Rinse the dried corn husks under running water. Transfer them to a bowl of hot water and weigh them down so they stay submerged. Let them soak while you prepare the sauce, meat, and masa.
Place the pork in a large pot and cover it with enough water to fully submerge the meat. Add the onion, garlic, and salt to the pot to season the pork as it cooks.
Turn the heat to high and bring the water to a boil. Once it begins to boil, skim off any foam that rises to the surface to keep the broth clear.
After skimming, reduce the heat to medium-low to let the pork simmer gently. Cover the pot partially with a lid and cook the pork for 1 hour and 40 minutes to 2 hours, or until very tender.
Check occasionally to make sure the pork remains covered with water, adding more hot water as needed.
When the pork is tender enough to shred easily with a fork, turn off the heat and let the meat cool completely in its cooking broth; this helps keep the pork juicy and flavorful. Shred the meat and strain the broth—reserve 9 cups of it for the masa.
While the meat is cooling, prepare the green sauce. In a large pot, bring water to a boil, then add the serrano and jalapeño chiles and cook until almost tender, about 10 to 15 minutes.
Add the tomatillos, onion, and 2 garlic cloves, and simmer until the tomatillos soften and change color, about ten minutes, taking care not to let the tomatillos burst.
In a blender, add half of the cooked tomatillos, all of the chiles, cooked onion, one raw garlic clove, and the two cooked garlic cloves, and blend until smooth.
Then add the remaining tomatillos and the cilantro, blending again until the salsa is smooth and thick without adding extra water.
In a large saucepan, heat the oil until shimmering, then pour in the blended salsa verde. Season with salt and simmer until thickened, about fifteen minutes.
Prepare the masa by beating the lard with a hand mixer, along with the salt and baking powder, until very light and fluffy, similar to meringue.
Add the masa harina, alternating with the hot pork broth, mixing by hand until the mixture is very smooth and resembles thick cake batter; if it is more like a paste, add additional broth and continue mixing until the masa reaches a thick cake batter-like texture.
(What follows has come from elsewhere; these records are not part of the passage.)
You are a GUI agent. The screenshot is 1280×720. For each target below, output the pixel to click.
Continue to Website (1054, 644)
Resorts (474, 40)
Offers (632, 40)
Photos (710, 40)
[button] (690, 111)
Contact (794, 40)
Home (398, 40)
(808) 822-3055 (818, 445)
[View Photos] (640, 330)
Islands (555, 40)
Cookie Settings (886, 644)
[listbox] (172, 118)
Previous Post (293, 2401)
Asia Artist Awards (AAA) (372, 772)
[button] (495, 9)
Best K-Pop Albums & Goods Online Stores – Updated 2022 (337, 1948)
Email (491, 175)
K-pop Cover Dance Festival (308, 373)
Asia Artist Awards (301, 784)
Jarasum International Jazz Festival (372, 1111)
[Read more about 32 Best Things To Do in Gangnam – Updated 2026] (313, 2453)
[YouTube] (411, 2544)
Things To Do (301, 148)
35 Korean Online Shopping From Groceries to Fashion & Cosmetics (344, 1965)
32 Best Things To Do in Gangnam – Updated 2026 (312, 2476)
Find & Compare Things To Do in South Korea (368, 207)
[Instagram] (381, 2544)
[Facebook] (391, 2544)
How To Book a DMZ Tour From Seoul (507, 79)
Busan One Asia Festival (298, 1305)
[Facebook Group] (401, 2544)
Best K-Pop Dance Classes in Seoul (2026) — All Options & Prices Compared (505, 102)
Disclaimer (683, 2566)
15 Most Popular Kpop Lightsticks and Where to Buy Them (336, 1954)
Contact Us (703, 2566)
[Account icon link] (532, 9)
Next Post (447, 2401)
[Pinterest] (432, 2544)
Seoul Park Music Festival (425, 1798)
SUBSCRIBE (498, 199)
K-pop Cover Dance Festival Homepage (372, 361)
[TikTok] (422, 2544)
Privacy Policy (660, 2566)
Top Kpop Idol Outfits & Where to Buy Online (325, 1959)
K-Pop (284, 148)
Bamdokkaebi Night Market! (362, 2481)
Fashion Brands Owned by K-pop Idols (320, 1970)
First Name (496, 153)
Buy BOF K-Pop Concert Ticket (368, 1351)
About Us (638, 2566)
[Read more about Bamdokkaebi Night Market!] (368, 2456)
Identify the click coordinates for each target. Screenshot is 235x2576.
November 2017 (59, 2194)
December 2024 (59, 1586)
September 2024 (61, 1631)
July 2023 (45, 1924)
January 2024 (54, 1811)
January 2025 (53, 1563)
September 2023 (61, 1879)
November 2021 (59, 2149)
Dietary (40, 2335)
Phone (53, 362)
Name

(Test the masa by dropping a small piece into cold water—if it floats, it’s ready.) Adjust seasoning; the masa should taste slightly salty.
Pat dry a soaked corn husk. Spread about ⅓ cup of masa on the smooth side of the husk, extending the masa close to the edges. Add shredded pork and a spoonful of green sauce.
Fold both sides toward the center, then fold the bottom up to seal. Optional: tie each tamal with a strip of corn husk to keep it from opening during cooking.
Fill the bottom of a steamer (tamalera) with 1 to 2 inches of water and add two coins. (When the water is boiling, the coins will rattle; if the sound stops, the water level is low and needs more hot water.)
Line the bottom of the steamer with corn husks, then arrange the tamales upright. Continue filling the steamer until all the tamales are inside.
Cover the tamales with more corn husks and then with a clean kitchen towel. Place the lid on and cook over the stove for at least one hour, starting from the moment the water begins to boil.
After 1 hour and 15 minutes, check a tamal. A tamal is ready when it releases easily from the husk. Let the tamales rest for a few minutes. Serve warm.